Q: Ace, I recently read on George Loper’s website that a man named Uriah J. Fields had been asked to leave City Market for singing too loudly. Loper’s website mentioned that this man often sings on other, political “occasions.” Could you offer me a bit more information about the City Market incident, but perhaps more importantly, who is this man?—Old Man River

A: Uriah J. Fields, or “U.J.” as he is known, is Charlottesville’s very own Paul Robeson, and has been singing his political concerns up and down the Downtown Mall (and further afield) for years. As you noted, the City Market incident was first mentioned on the website of local media archivist and editor, George Loper, (http://george.loper.org). On hearing about a situation involving “an African-American man with a beard” being removed from City Market for “exercising his freedom of speech on Saturday, May 29,” Loper thought of Fields. Fields confirmed Loper’s suspicions and elucidated further in an e-mail that Loper then posted.

 In short, Fields, who calls himself a “troubadour“ and says that he “makes music whenever the spirit moves him,” is a longtime civil rights activist. While Fields saw his program of such classics as “The Star Spangled Banner” and “America the Beautiful” as “paying tribute to the soldiers who gave so much to preserve the American way of life,” City Market vendors apparently felt that too many “amber waves of grain” struck a discordant note amid the conventional City Market hum of handwoven baskets and exotically flavored cream cheese.

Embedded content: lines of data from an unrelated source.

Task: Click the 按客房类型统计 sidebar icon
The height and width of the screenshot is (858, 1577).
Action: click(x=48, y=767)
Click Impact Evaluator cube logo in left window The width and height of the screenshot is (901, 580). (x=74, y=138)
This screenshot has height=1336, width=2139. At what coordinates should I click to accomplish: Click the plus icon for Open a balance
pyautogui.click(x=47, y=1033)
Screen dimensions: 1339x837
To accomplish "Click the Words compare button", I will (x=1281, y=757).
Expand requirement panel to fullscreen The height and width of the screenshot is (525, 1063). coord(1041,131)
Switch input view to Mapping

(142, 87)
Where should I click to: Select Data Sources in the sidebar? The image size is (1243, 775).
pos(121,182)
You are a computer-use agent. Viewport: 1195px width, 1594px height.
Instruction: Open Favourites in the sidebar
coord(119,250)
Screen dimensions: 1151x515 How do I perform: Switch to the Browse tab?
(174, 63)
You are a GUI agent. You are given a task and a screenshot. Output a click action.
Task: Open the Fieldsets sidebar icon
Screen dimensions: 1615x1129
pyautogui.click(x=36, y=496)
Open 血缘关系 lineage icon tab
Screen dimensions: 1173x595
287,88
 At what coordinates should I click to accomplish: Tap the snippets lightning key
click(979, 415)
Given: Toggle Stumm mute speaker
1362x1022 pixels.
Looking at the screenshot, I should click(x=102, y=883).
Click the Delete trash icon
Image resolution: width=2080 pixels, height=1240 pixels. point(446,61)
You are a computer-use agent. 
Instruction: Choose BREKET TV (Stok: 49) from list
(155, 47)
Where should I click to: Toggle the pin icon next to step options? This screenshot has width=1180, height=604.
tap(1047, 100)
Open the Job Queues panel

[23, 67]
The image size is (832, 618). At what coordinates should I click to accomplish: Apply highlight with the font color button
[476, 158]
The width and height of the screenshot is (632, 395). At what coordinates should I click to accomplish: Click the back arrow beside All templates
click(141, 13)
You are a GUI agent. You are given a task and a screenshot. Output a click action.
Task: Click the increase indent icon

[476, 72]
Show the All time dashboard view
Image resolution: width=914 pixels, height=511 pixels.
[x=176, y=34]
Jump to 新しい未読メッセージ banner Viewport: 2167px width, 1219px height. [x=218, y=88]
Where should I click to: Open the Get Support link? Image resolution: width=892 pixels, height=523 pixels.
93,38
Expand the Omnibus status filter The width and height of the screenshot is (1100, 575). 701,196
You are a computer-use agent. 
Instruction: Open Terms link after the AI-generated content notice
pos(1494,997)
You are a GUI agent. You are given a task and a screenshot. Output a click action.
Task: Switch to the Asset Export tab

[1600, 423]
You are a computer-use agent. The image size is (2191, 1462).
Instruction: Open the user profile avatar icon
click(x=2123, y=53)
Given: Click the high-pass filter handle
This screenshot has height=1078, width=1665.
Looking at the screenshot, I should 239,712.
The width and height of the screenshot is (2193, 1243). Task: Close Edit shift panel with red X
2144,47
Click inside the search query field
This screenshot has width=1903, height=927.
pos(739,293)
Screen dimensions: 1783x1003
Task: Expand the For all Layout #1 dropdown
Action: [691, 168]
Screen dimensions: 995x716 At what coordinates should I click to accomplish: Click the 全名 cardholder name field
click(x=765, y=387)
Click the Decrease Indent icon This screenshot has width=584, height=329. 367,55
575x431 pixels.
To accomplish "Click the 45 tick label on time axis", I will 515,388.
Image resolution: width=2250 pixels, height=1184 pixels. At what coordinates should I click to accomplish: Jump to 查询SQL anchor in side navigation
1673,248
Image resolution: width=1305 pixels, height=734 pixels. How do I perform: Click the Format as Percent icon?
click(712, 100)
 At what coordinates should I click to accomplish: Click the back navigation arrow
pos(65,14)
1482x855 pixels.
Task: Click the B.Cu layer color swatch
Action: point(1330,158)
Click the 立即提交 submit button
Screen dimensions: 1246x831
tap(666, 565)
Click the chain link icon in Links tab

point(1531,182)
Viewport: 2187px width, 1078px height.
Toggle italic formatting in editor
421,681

 According to Fields, he was escorted from City Market by the police. However, according to Police Chief Timothy Longo, Fields “wasn’t forcibly removed from the market” and the police officers “only wanted to preserve the peace” while recognizing that Fields “certainly has a Constitutional right to free speech.” In addition, City spokesperson Maurice Jones expresses clearly on Loper’s website that Fields is still welcome at City Market.

 While Fields remains mysterious about his past, saying, “The past tends to be a hitching post and not a sign post [in that] a hitching post keeps you in one place instead of moving on with things,” Ace’s sleuthing found that the spirit has taken Fields from serving as Dr. Martin Luther King Jr.’s secretary during the Montgomery Bus Boycott of 1955-56 (about which Fields later wrote a book, Inside the Montgomery Bus Boycott) to fighting in the battlefields of the Korean War.

 There’s no denying that Fields is an original. As he says, “I guess there are some singers that prefer singing alone—Paul Robeson, Pavarotti—some us with strange voices don’t like to feel incumbent on the other folks.” And he tells Ace he’ll keep singing whenever and wherever he feels like it, cream cheese vendors be damned.